*Task to complete*
Show every line of the data that includes the word "page".

*** Data listing ***

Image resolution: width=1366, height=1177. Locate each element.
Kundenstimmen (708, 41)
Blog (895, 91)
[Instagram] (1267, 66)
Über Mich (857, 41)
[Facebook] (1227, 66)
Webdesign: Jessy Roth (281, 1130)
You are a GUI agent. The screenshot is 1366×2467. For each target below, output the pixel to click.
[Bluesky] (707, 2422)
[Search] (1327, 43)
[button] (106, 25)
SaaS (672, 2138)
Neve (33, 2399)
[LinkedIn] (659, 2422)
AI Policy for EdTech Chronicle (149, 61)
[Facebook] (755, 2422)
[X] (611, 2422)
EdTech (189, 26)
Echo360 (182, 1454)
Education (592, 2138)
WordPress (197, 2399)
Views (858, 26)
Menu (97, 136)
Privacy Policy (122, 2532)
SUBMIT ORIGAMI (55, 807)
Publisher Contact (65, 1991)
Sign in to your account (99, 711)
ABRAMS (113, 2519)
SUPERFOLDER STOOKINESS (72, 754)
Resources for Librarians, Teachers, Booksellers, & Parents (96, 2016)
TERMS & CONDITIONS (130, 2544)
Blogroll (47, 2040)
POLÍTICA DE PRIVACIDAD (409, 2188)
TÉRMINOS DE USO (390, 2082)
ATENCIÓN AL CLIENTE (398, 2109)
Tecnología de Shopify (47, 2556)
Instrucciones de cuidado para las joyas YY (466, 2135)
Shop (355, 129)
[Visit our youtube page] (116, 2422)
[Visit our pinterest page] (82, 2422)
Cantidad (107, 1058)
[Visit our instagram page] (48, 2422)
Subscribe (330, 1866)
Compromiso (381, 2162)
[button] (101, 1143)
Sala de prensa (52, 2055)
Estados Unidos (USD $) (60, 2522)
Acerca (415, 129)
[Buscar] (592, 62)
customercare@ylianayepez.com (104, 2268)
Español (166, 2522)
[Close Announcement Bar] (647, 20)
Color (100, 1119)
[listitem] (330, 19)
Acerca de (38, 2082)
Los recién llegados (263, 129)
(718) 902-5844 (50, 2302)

*** End of Data listing ***

*Problem solution*
[Visit our youtube page] (116, 2422)
[Visit our pinterest page] (82, 2422)
[Visit our instagram page] (48, 2422)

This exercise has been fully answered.